Pesquisadores de segurança há muito alertam que a funcionalidade do Gnosis Safe vem com a ressalva de que, se sua lógica apresentar falhas, os módulos conectados ao Safe podem realizar transações sem a confirmação do proprietário, e foi exatamente isso que aconteceu aqui se a verificação de string fixa for ignorada.

Para o ecossistema mais amplo de extensão de cadeia cruzada e carteira, o incidente SquidRouterModule é outro exemplo concreto de como a capacidade de composição e as suposições de segurança preguiçosas de módulos periféricos podem abrir superfícies de ataque completamente fora dos protocolos e da auditoria do próprio protocolo.

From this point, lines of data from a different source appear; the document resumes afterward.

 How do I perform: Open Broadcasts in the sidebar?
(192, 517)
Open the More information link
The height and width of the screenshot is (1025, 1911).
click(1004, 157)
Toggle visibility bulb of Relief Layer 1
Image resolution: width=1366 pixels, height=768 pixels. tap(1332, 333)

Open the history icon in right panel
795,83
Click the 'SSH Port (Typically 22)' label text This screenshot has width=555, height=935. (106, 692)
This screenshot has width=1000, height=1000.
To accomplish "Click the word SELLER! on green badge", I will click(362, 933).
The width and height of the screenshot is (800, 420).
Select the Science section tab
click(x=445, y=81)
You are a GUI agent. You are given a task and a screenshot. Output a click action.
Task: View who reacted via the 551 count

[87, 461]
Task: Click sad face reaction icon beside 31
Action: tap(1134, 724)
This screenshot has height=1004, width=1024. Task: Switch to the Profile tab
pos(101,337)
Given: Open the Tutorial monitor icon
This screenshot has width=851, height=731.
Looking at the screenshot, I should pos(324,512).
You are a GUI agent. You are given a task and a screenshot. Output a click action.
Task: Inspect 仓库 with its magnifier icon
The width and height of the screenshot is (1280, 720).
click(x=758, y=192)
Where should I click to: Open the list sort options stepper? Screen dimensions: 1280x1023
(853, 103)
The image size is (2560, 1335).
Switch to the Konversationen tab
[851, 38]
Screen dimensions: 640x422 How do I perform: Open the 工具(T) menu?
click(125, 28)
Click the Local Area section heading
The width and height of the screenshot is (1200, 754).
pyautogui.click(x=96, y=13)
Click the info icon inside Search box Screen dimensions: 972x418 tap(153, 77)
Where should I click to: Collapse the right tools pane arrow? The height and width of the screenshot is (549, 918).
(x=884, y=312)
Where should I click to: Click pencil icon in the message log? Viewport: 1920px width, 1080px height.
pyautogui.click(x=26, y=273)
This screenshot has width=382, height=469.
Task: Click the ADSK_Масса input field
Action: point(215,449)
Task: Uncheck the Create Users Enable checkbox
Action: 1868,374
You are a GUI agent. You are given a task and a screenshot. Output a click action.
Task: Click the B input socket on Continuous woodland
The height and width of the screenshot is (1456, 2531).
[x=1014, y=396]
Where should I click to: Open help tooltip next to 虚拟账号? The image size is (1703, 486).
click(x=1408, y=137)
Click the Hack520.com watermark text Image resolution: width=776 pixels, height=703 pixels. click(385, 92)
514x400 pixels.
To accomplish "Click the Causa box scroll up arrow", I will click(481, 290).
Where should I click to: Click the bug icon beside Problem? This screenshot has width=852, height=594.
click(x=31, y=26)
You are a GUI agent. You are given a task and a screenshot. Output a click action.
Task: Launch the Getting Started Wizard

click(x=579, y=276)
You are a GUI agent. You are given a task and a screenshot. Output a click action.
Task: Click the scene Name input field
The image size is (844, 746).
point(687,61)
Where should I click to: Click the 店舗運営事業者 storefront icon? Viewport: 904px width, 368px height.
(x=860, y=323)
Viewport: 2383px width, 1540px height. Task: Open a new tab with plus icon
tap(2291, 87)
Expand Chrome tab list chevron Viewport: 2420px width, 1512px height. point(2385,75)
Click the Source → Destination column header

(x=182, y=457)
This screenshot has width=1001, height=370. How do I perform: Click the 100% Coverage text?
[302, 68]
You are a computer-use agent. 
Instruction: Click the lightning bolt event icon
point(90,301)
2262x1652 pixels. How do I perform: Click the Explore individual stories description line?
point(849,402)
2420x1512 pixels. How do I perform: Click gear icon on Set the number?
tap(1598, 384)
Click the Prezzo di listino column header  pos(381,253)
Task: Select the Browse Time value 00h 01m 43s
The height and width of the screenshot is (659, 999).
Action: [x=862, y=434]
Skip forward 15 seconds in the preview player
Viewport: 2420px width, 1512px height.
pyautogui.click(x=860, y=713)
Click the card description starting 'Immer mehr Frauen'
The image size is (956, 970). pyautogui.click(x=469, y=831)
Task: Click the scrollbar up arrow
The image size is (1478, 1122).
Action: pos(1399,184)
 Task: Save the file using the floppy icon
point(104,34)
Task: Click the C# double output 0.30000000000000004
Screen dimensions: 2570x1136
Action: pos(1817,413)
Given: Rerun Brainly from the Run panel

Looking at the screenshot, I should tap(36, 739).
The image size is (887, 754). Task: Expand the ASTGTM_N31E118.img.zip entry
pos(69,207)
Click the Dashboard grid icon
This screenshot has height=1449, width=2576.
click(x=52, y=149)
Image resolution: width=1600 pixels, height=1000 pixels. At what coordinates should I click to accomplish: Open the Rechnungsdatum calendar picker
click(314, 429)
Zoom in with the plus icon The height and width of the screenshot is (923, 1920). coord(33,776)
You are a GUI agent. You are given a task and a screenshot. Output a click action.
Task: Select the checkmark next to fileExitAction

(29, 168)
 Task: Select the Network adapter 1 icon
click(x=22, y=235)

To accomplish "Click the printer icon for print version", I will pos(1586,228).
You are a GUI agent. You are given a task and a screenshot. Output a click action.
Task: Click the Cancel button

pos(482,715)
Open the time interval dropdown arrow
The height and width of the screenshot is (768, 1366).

Isso também destaca uma realidade dolorosa para equipes de infraestrutura como o Squid, que Axelar descreve como “um protocolo que permite roteamento de liquidez entre cadeias e swaps por meio de um único SDK”. Mesmo que seus próprios contratos sejam sólidos, os wrappers de terceiros que negligenciam a higiene básica de segurança ainda podem arrastar sua marca para as manchetes devido a explorações.